As with any rewards strategy, there are plans that work well and others that fail.  To ensure your approach to Phantom Stock has a greater chance of success, here are some “do’s and don’ts” to consider.

  1. Don’t do one-time grants. Schedule and award grants annually. Make each grant a celebration. One-time grants always lead to regrets (e.g., “I shouldn’t have given him so many.”)

  2. If you’re not sure which type to use, go with phantom options. There’s less risk. No increase in value results in no payments to employees. Even if your share price goes down in some years employees can still come out ok (as long as you’re doing annual grants—see #1).

  3. That said, consider some full value grants for the key long-term employees who’ve been with you “through thick-and-thin.” This will give them some starting credit for prior contributions. Perhaps you’ll just do this in the first plan year, and then include them in your annual option awards. (This could be done for as few as one employee.)

  4. Start with a small group and expand participation as time goes by. It’s always easier to add participants than to subtract.

  5. Schedule payouts every five to six years. (Sooner is ok, but longer is not.) Unlike regular stock options and restricted stock, employees cannot (with some exceptions) choose when they’ll “exercise” or “redeem” their shares. You, the plan sponsor, decide. The temptation will be to push the payment date out too long. This has two negative results: (a) the value may compound for a long time resulting in very large payouts, and (b) employees will have no way to access their money unless they quit—not the ideal scenario.
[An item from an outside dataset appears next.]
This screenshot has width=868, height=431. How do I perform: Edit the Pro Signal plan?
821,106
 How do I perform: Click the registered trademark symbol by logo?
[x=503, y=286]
  6. Don’t make your formula (for share price calculation) too complicated. We’ve seen plans where the company officers don’t even understand the formula (or can’t remember why some things were included). Keep it simple. “Hey gang, if we grow profits we all make money!”
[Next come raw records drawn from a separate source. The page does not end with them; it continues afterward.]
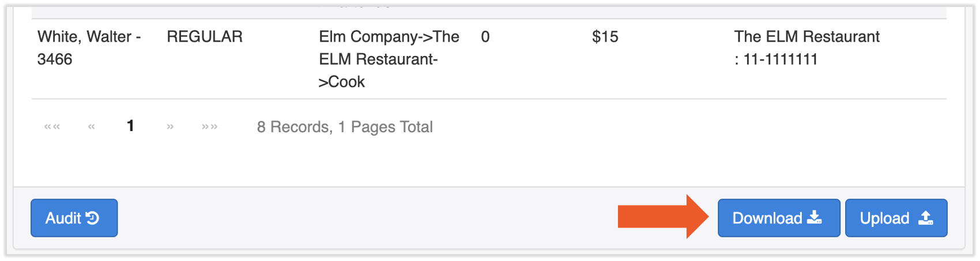Image resolution: width=980 pixels, height=261 pixels.
Task: Click the 11-1111111 tax ID text
Action: tap(780, 59)
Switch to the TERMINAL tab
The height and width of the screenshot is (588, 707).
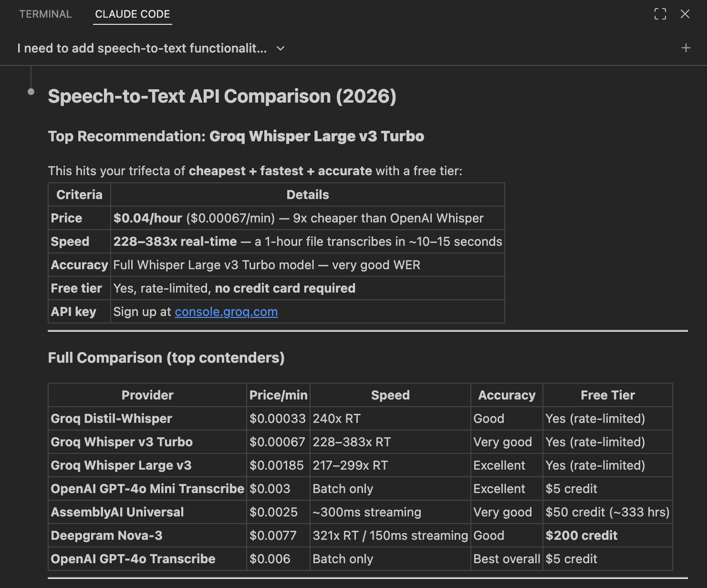click(x=45, y=14)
  7. Don’t ignore the rules. Most phantom stock plans will be subject to ERISA (the Fed’s 1974 rules on pensions) and Internal Revenue Code Section 409A. Sorry. There are rules. Fail to know and follow them at your own peril. 
  1. Don’t try this at home. Get advice. It’s risky to decide upon the best choices for a phantom stock plan without the guidance of someone who’s done it before, a lot. You may intend to give away 10% of the growth of your company to your employees and you wind up giving away 30% via bad design and operation. This is important. Get help.
  1. That said, don’t use your attorney as your principal advisor. Your lawyer will be needed in the process—towards the end—to make sure the documents are in order. But, your attorney will not be experienced at the realities of plan operation. Find someone who’s lived with, slept with and eaten with phantom stock over the years. Let them put the structure on your important decisions. Then use your attorney to “cross the t’s and dot the i’s.”
  1. Manage the plan effectively. Don’t start the plan and forget about it. Keep it fresh. Be flexible. Communicate it. Give the employees statements that show their value. This is a big investment. Use it wisely.

Final Thoughts

This article has been an introduction to the processes you can follow to properly structure a phantom stock plan. Hopefully you’ve learned something of value. These plans can be, without a doubt, one of the most important steps you ever take in assembling the team of people who will take your company to new heights. However, there’s something more important that getting the right structure. You need to create the right mindset.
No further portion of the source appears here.